=== Section Start ===

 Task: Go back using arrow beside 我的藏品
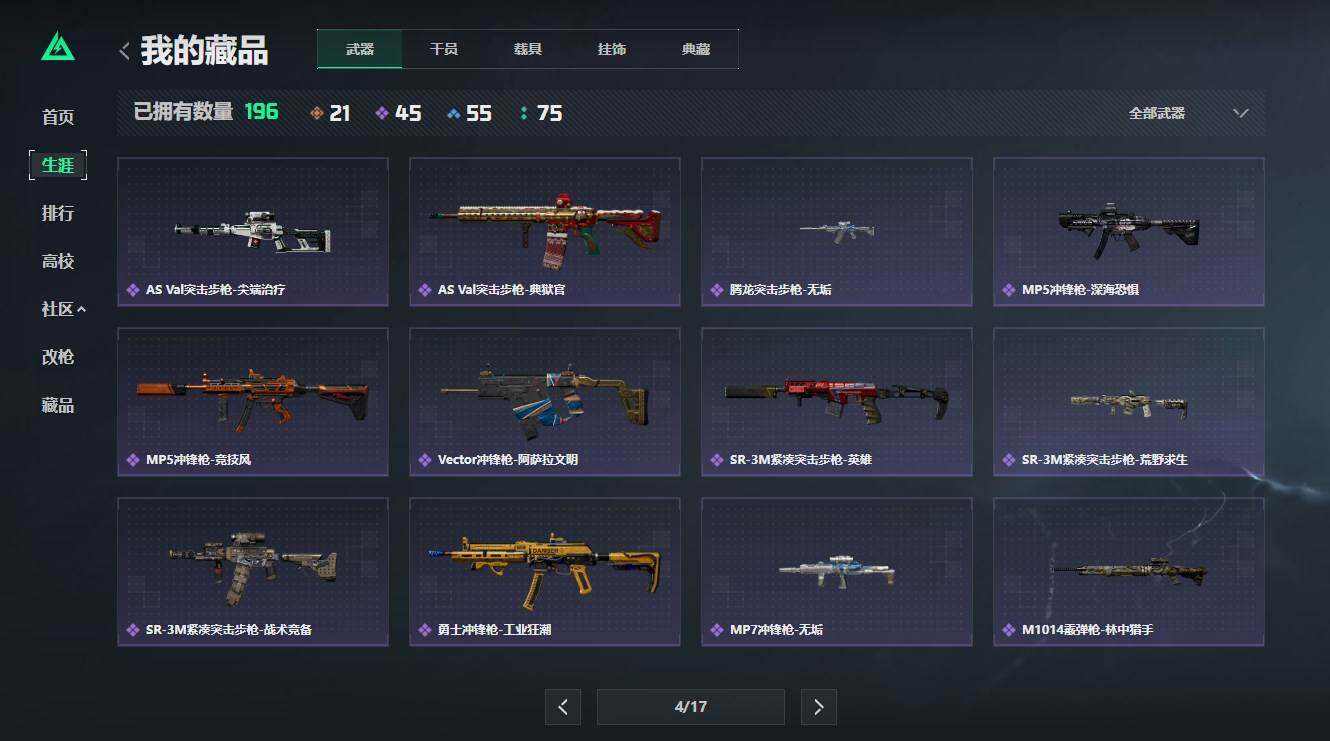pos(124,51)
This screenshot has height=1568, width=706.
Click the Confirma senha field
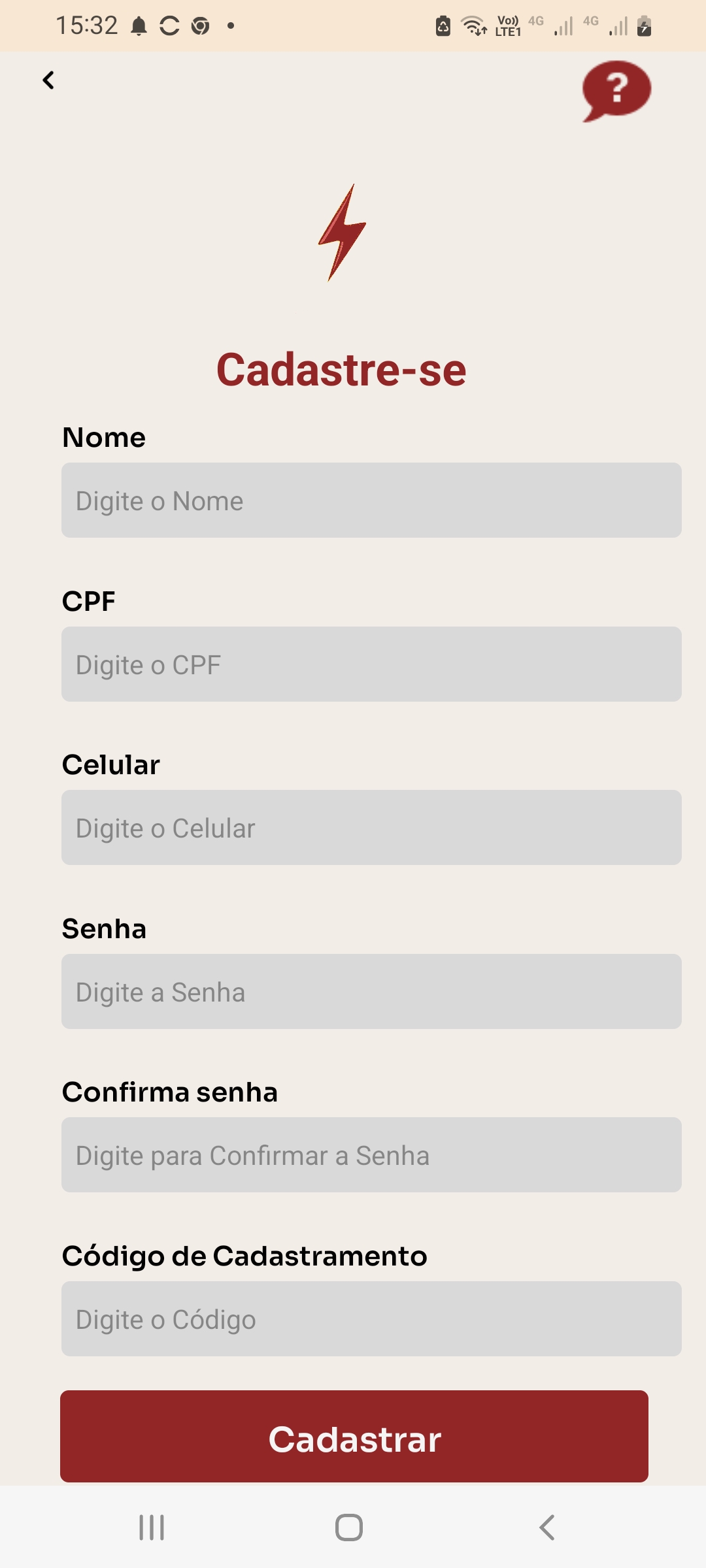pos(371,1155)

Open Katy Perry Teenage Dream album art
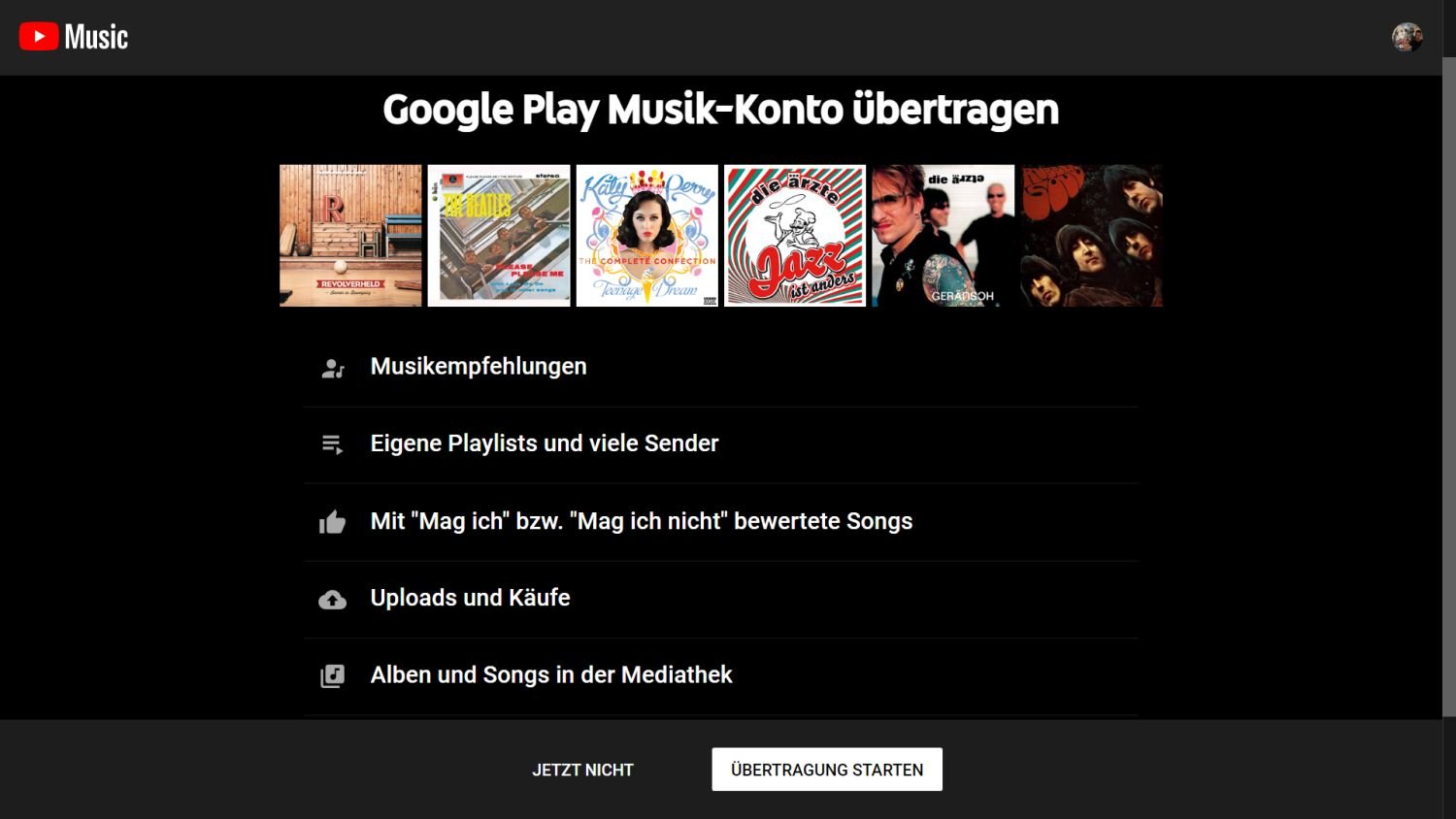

=== Section End ===

ACTION ITEM
Could you please return each line of the material exactly, dropping the pictures?

SOLUTION TO THIS TASK
 Task: Go back using arrow beside 我的藏品
pos(124,51)
This screenshot has height=1568, width=706.
Click the Confirma senha field
pos(371,1155)

Open Katy Perry Teenage Dream album art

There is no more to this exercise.